Can't understand an ACT practice problem: Triangle appears to be isosceles, why isn't the answer $7.3\sim $ here? In the following picture, $XY = YZ$, $\angle a = 40^\circ$, and the length opposite is $5$.

The problem asks to compute $XY$
We immediately dropped the dotted perpendicular and get two right triangles. 
The length of the bottom is 2.5 in each right triangle, and therefore
$a/2 = 20^\circ$
$\sin 20 = 2.5 / XY$  or, $XY = 2.5 / \sin 20 \approx 7.3$
Their answer uses $5 / a = XY / 70$
$5 / 40 = XY / 70$
$XY = 350/40 = 8.75$
I would have thought both these answers should be the same, where did we go wrong?
 A: $$XY=\frac{2.5}{\sin20^{\circ}}=7.3095...$$
Another way:
$$\frac{XY}{\sin70^{\circ}}=\frac{5}{\sin40^{\circ}},$$ which gives the same result:
$$XY=\frac{5\sin70^{\circ}}{\sin40^{\circ}}=7.3095...$$
A: 
Their answer uses 5/a=XY/70

This is wrong. There is no such rule. There is a rule of sines. Instead of 5/a=XY/70 there should be 5/sin(a)=XY/sin(70). Then you will get the same result, ~7.3.
A: Get another book.
NOW!  
The books answer that $\frac 5{\angle a} = \frac {XY}{\angle 70}$ is ... baseless. 
There's no such similarity between triangle sides and the direct measure of angles.  It's .... stupid... to think there would be. 
But there is a similarity between sides and the SINES of angles.  
I.e. The law of sines which would allow us to note:
that $\frac 5{\sin a} = \frac {XY}{\sin 70}$ or $\frac 5{\sin 40}=\frac {XY}{\sin 70}$ so $XY =5*\frac{\sin 70}{\sin 40} \approx 7.3$.  Which ... is the same as your answer.

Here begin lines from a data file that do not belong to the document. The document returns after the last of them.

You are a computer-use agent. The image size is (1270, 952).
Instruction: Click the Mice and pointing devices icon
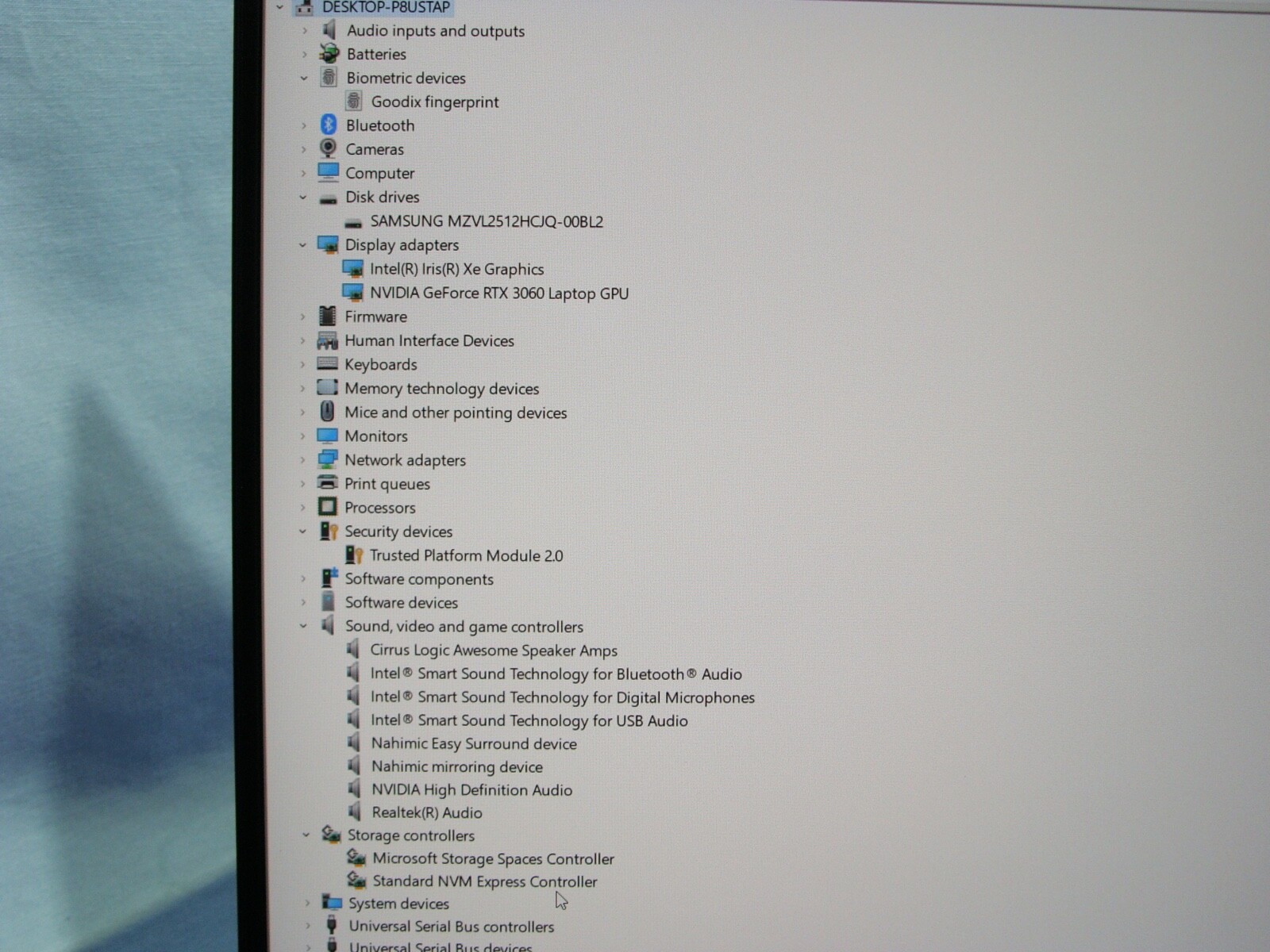[x=328, y=412]
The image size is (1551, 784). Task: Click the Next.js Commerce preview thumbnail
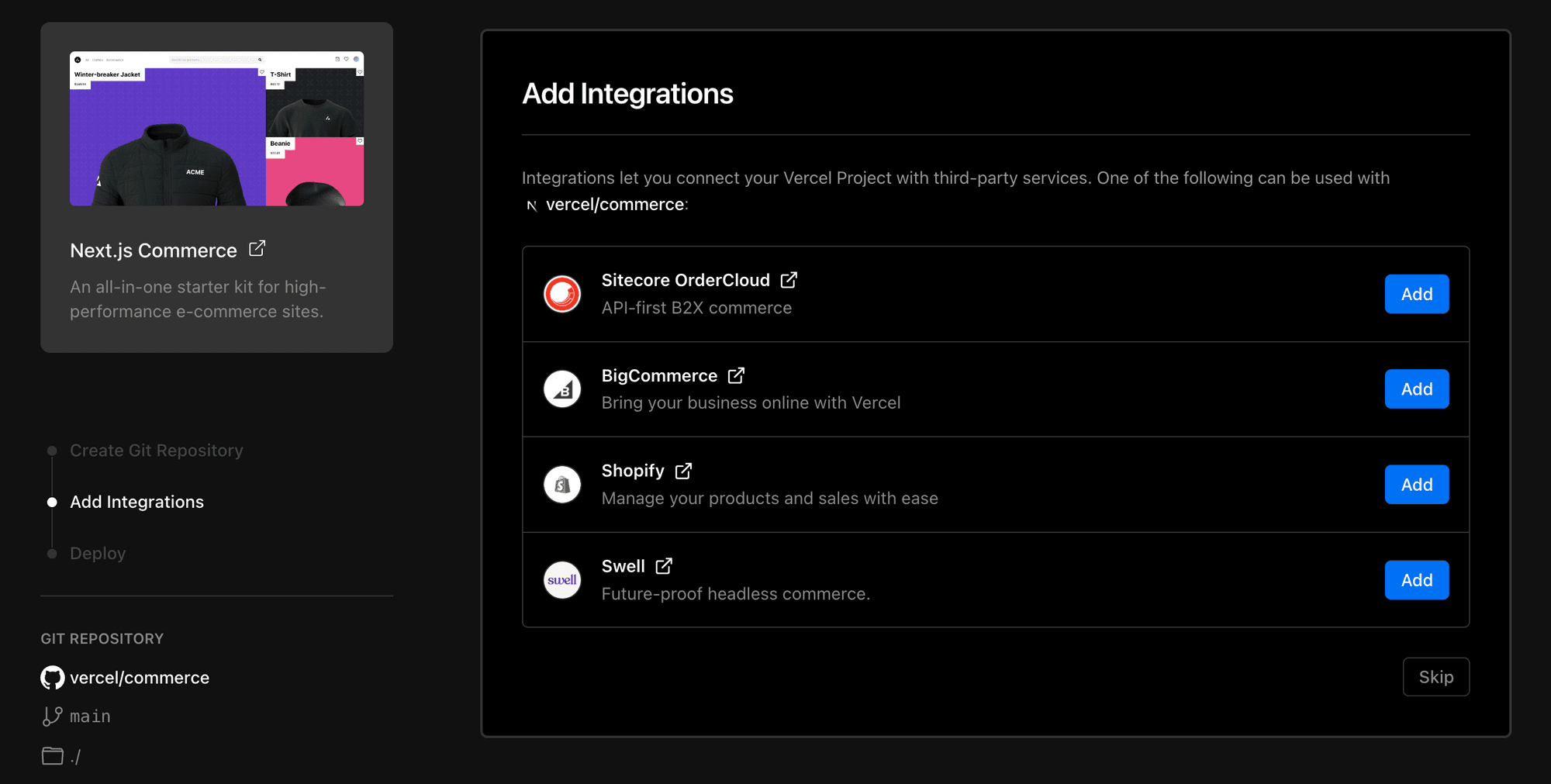(216, 129)
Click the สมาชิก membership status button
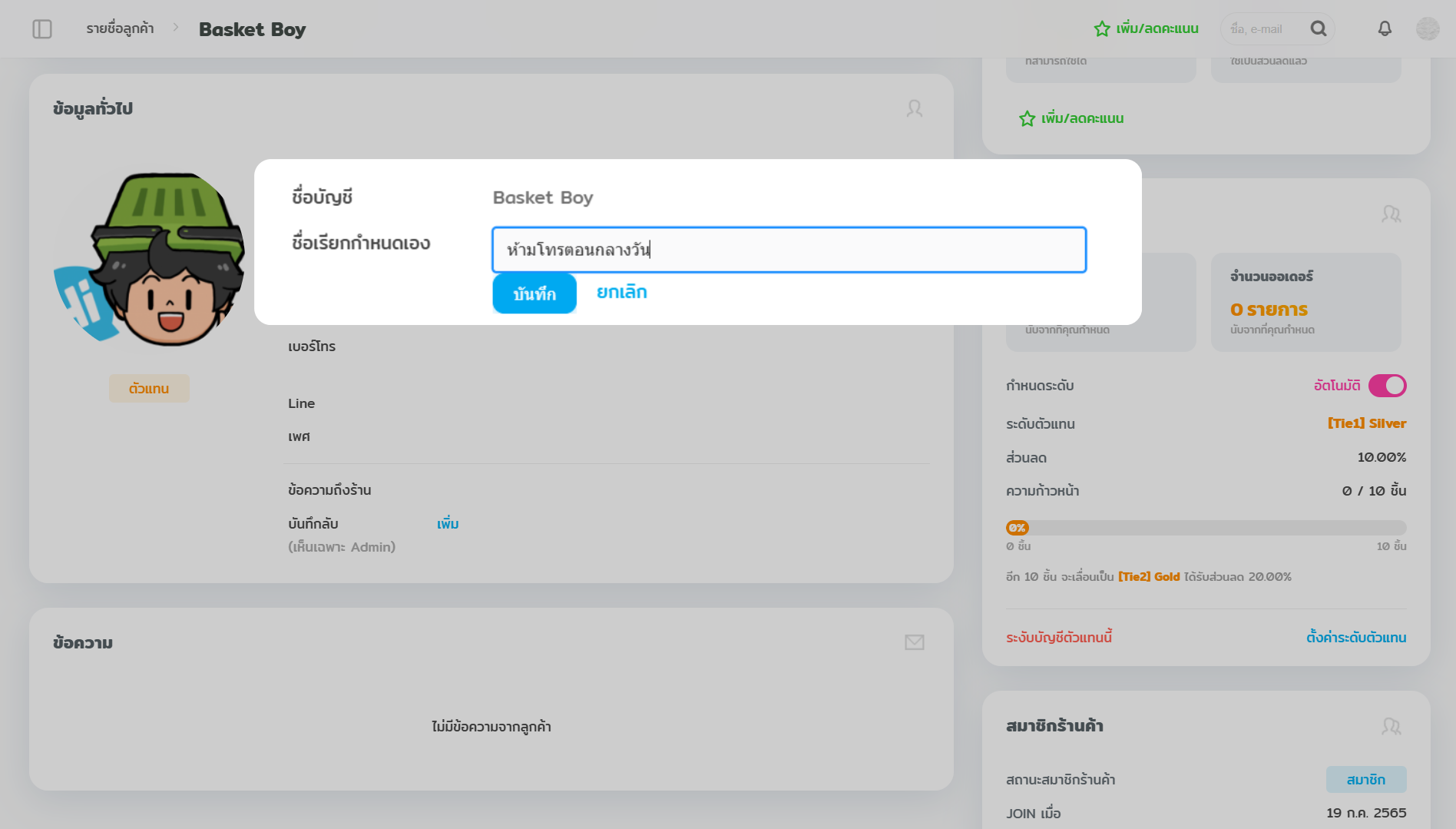 1365,778
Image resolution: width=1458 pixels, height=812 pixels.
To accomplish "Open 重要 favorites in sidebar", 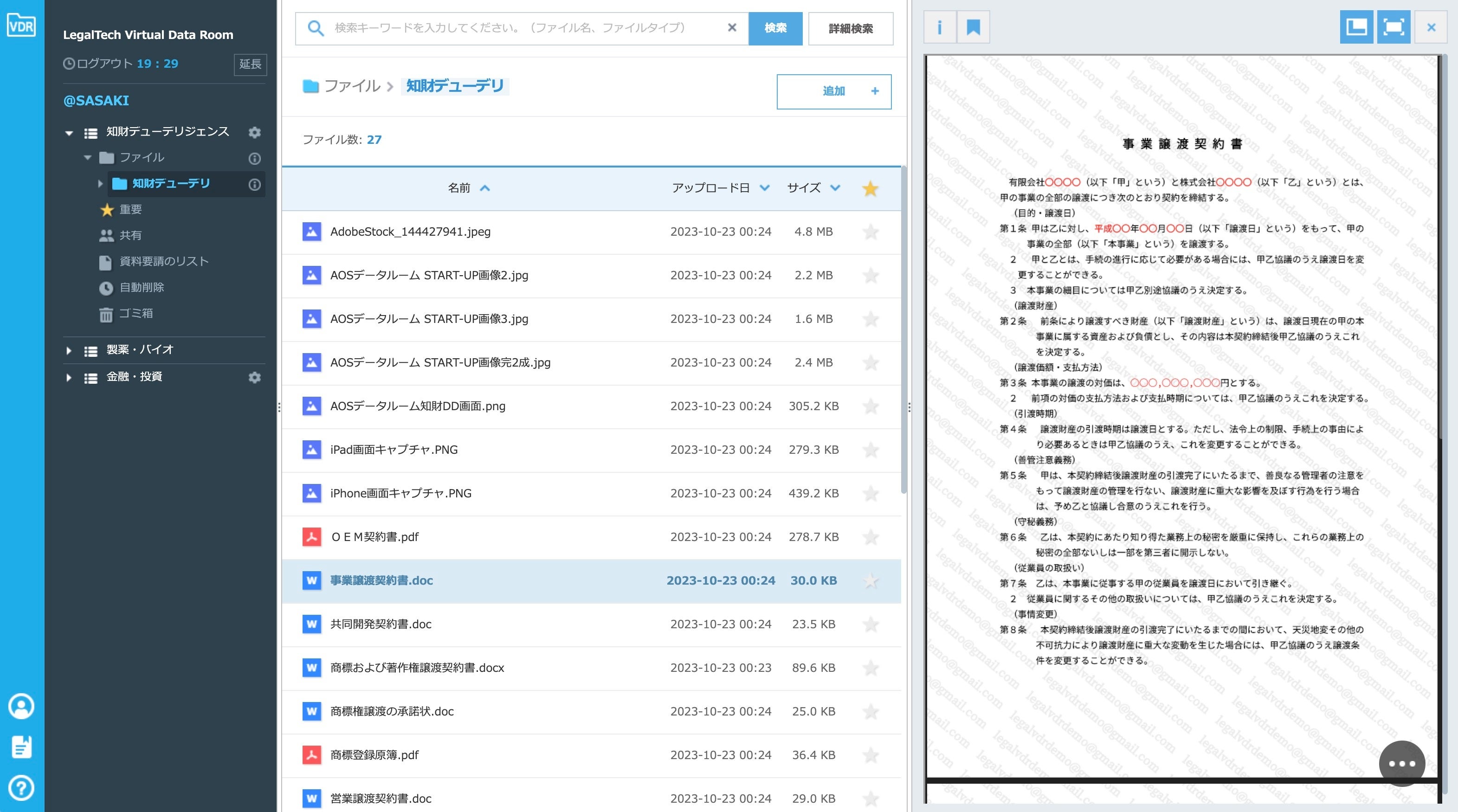I will tap(130, 209).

A: As others noted, the rule would be $\frac{5}{\sin a} = \frac{XY}{\sin 70°}$ and from there some editor multiplied both sides by $\sin$ and omitted the $°$ from the angle.  Which is practical joke level mathematics like $\frac{16}{64}=\frac{1\not 6}{\not 64}=\frac14$.  Except that in this case the result is wrong.  Which means that the person responsible for doing the final substantial corrections to the text (whether its author or not) was unqualified to do so.  That does not bode well for the rest of the book.